286 - Sur la nature de la structure maître-disciple
N. Lygeros
Dans l’antiquité, nous avons non seulement de nombreuses attestations d’enseignements basés sur la structure maître-disciple, mais aussi sur son mode de fonctionnement. Les exemples fondamentaux nous viennent d’Egypte, de Chine et de Grèce. Quant à l’Inde, elle nous offre une véritable classification des hommes en quatre catégories à travers l’œuvre de Bouddha : il y a ceux qui ne savent pas qu’ils ne savent pas : nous devons les laisser tranquilles ; il y a ceux qui savent qu’ils ne savent pas : nous devons les instruire ; il y a ceux qui ne savent pas qu’ils savent : nous devons les éveiller ; enfin il y a ceux qui savent qu’ils savent : nous devons les suivre : ce sont les maîtres.
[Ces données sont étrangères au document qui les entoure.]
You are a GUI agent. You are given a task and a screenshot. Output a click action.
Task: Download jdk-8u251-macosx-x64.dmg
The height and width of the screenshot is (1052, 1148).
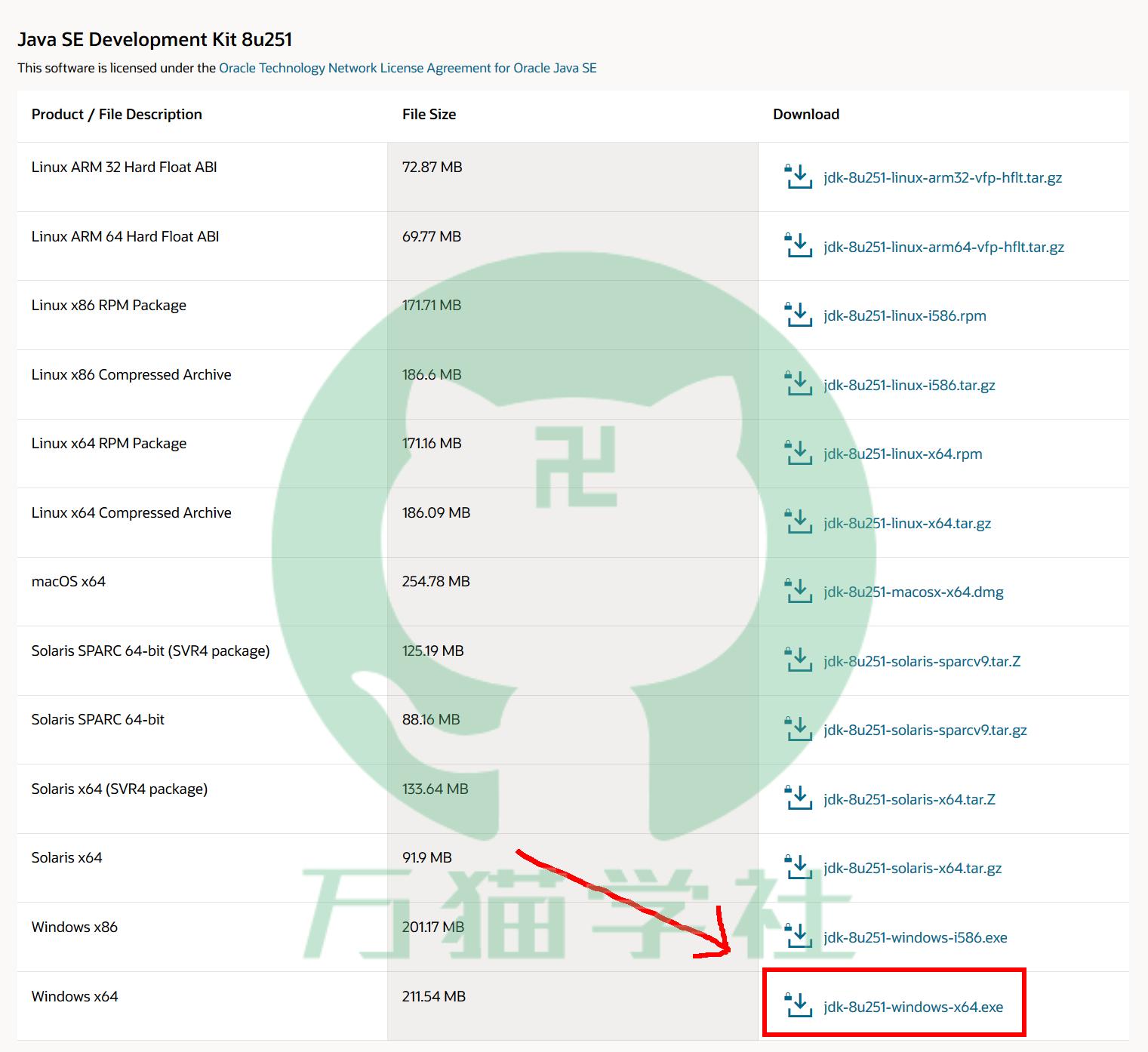[x=913, y=592]
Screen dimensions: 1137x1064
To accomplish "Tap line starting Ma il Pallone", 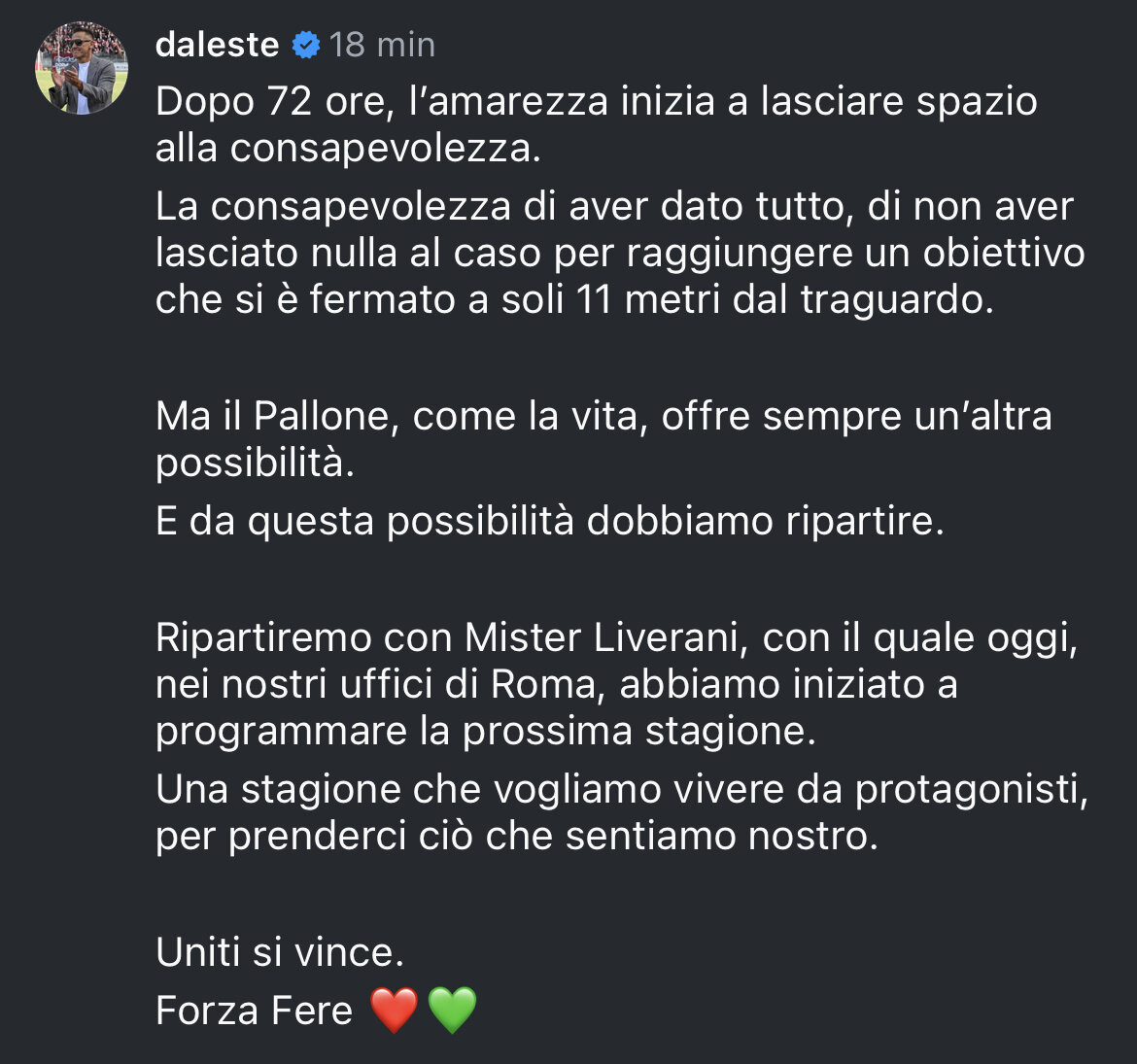I will [603, 416].
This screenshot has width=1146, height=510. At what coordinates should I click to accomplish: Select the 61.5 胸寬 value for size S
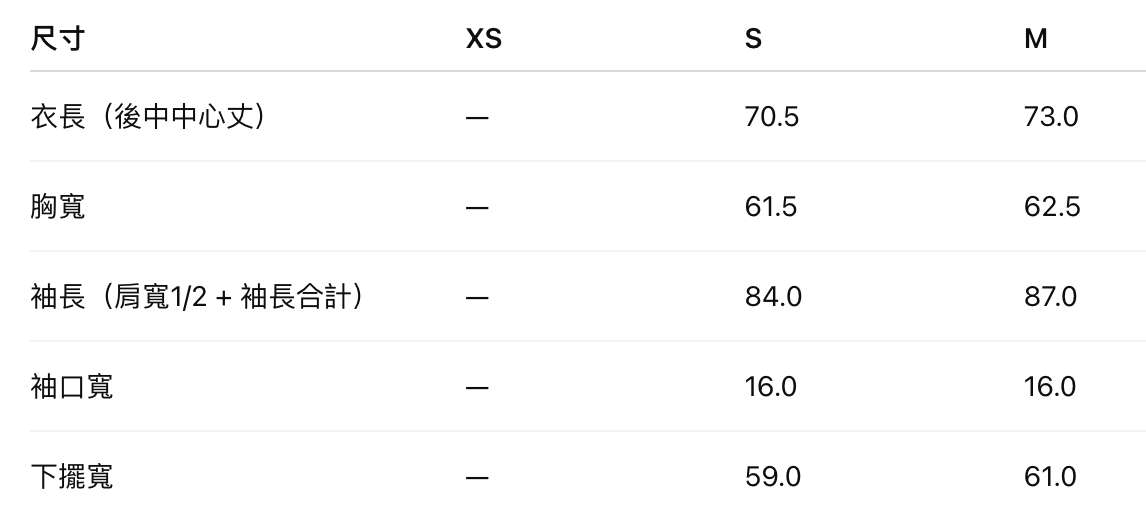[x=772, y=207]
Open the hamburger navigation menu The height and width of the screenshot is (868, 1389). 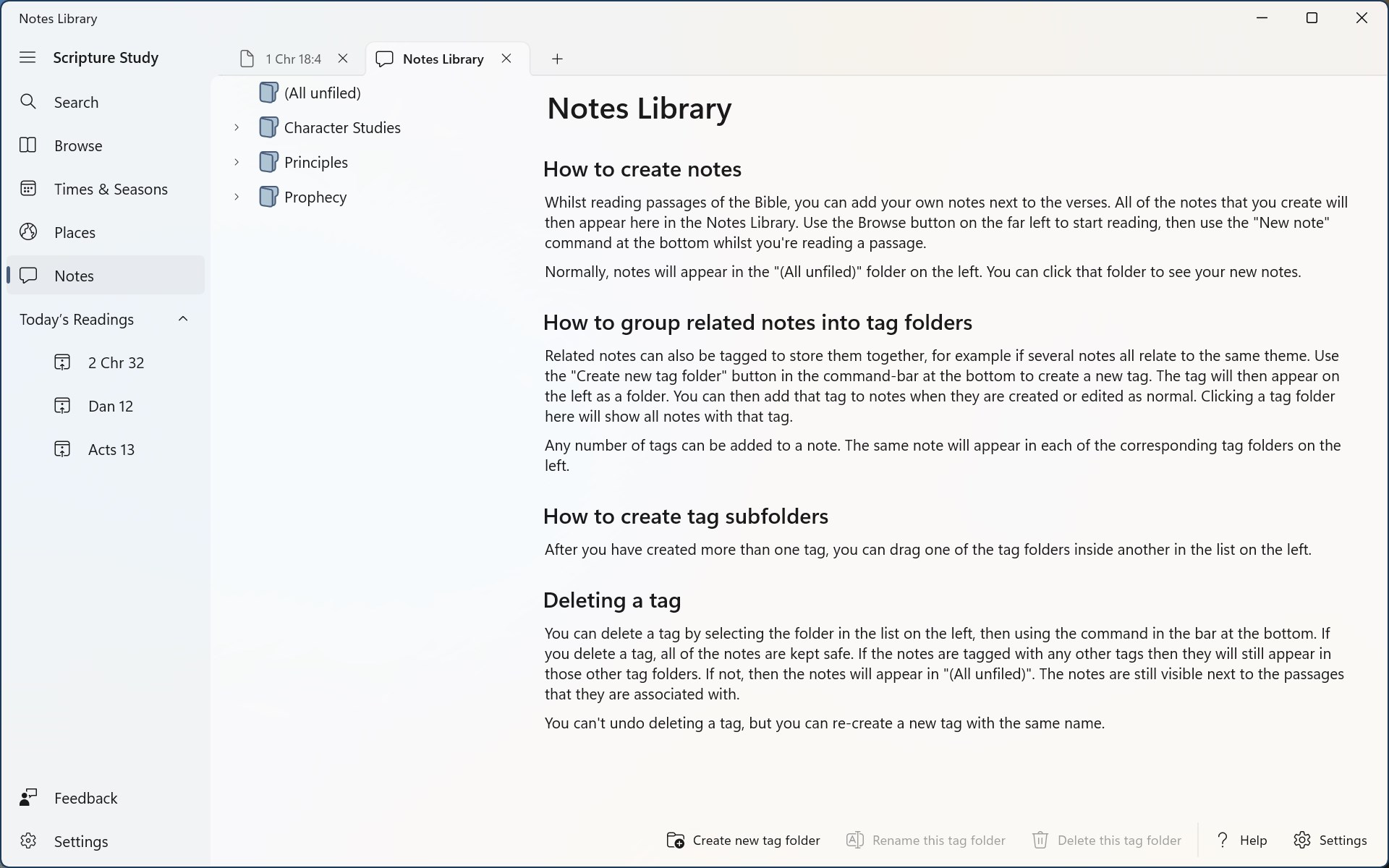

Une des principales caractéristiques de cet enseignement, c’est la liberté. Pour le disciple, suivre l’enseignement d’un maître, représente un choix de vie. Pour le maître, le choix de ses disciples, est une nécessité de son œuvre. L’un veut penser sa vie, l’autre veut faire vivre sa pensée. Tous les deux sont libres. Leur contact n’est pas le résultat des contraintes extérieures qui agissent sur eux malgré leur volonté. Cette liberté est essentielle dans leur choix car ce dernier est irréversible. Il constitue une rupture entre le passé et le futur. Pour les deux, il ne saurait s’agir d’une simple évolution mais d’une véritable révolution mentale. Car la combinaison des effets caméléon et pygmalion transforme la structure maître-disciple. L’un ne serait rien sans l’autre, l’autre n’existerait pas sans l’un.
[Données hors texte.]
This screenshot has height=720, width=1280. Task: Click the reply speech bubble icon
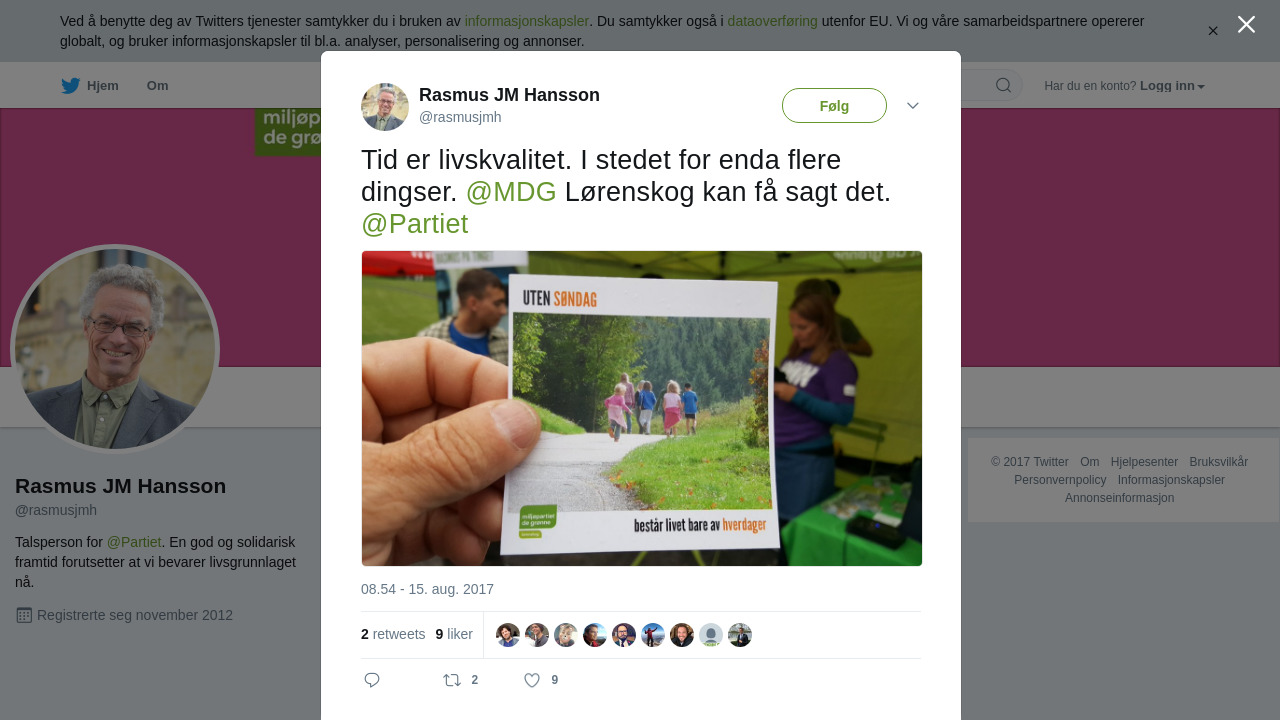tap(372, 680)
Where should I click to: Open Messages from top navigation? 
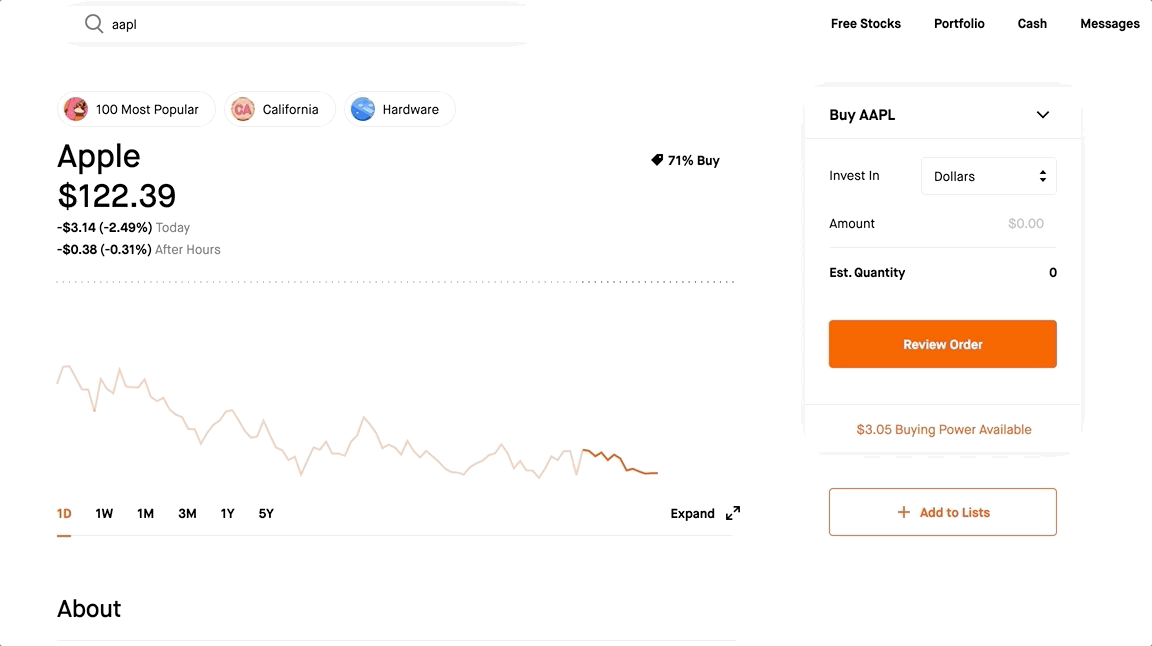pos(1109,24)
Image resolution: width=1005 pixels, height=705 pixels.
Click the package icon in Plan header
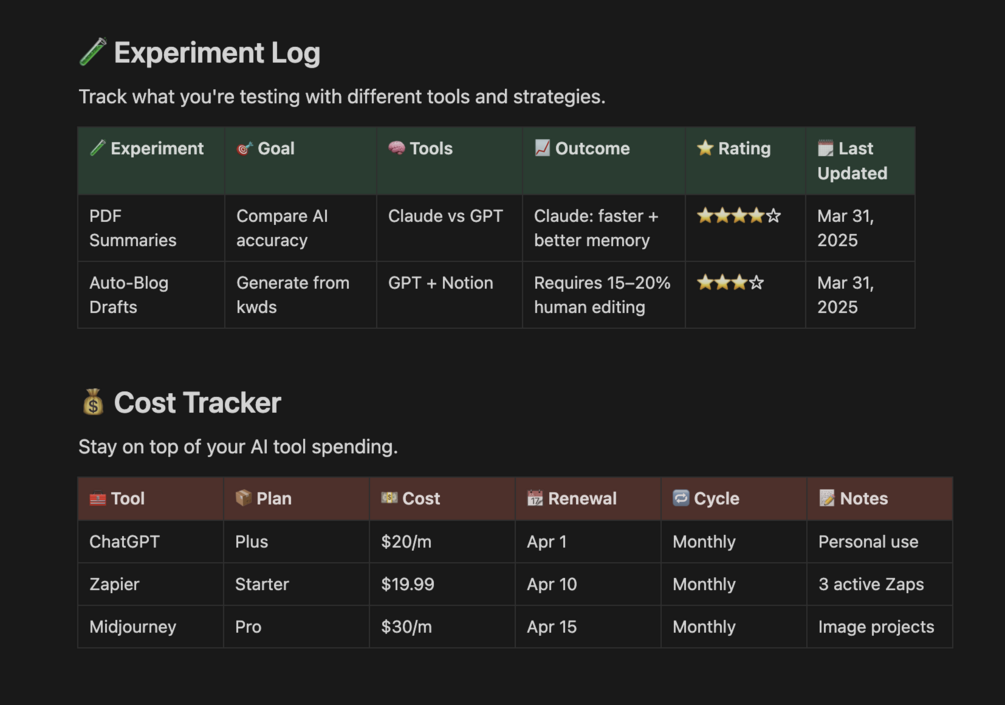click(x=243, y=498)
La structure maître-disciple possède un ancrage très ancien dans l’histoire de l’humanité puisque nous en avons des traces au sein même de la mythologie, cette intelligence de l’histoire avec l’exemple de Télémaque et de Mentor. En effet, ce dernier personnage de l’Odyssée, a été popularisé en France par le Télémaque de Fénelon et il a pris, en littérature, le sens du guide, du conseiller sage et expérimenté. C’est à travers ses connaissances qu’il aide non pas son disciple mais l’être humain qui s’est adressé à lui. Pour le mentor, l’altruisme est une tendance naturelle. Et s’il possède des caractéristiques prométhéennes, c’est une nécessité. Nous apercevons alors que la quête du disciple rejoint l’éveil du maître. Car quoi de plus naturel que la recherche d’une lumière pour voir et pour comprendre. Quoi de plus naturel que le partage d’un savoir ? Quel serait le statut du penseur dans le néant ?
Le maître agit sur son disciple tel un attracteur étrange dans l’espace cognitif. Il n’est pas simplement un modèle à qui veut ressembler le disciple. Il est l’œuvre qui crée l’être. Il n’est pas le détenteur de la vérité suprême mais il est le seul capable de la dire. Et c’est en ce sens que nous voyons la contribution essentielle de Socrate dans cette structure complexe. Cela nous amène alors naturellement aux conséquences de cet apport au sein de la société. Car un maître n’enseigne pas au sens que nous pouvons donner à ce terme dans une société de la masse. Le maître demeure singulier par le fait que c’est un maître à penser. Son seul enseignement, c’est la compréhension du monde ; ce monde qui est mystérieusement compréhensible. Il est une énergie au milieu de la masse.
Cependant le processus inexorable de massification de la société avec toutes ses contraintes associées ne peut que mépriser la structure maître-disciple en lui préférant celle de professeur-élèves. Alors que cette dernière association via la contrainte, le rendement, l’adéquation sociale ne peut être qu’un cas dégénéré. Le professeur n’est plus que l’agent d’un appareil du système. Vide de contenu, il tente de garder sa contenance à travers la mise en place de marqueurs académiques qui délimitent son territoire. Noyé dans la masse, il n’a plus d’identité que dans sa spécialité. Mais la pensée ne connaît pas de frontières et sa quête est une incessante transgression gnoséologique. Elle n’a que faire des chefs de territoires aux frontières artificielles. Elle ne vit que dans le doute et l’interrogation. Telles sont les vies des maîtres et les œuvres des disciples.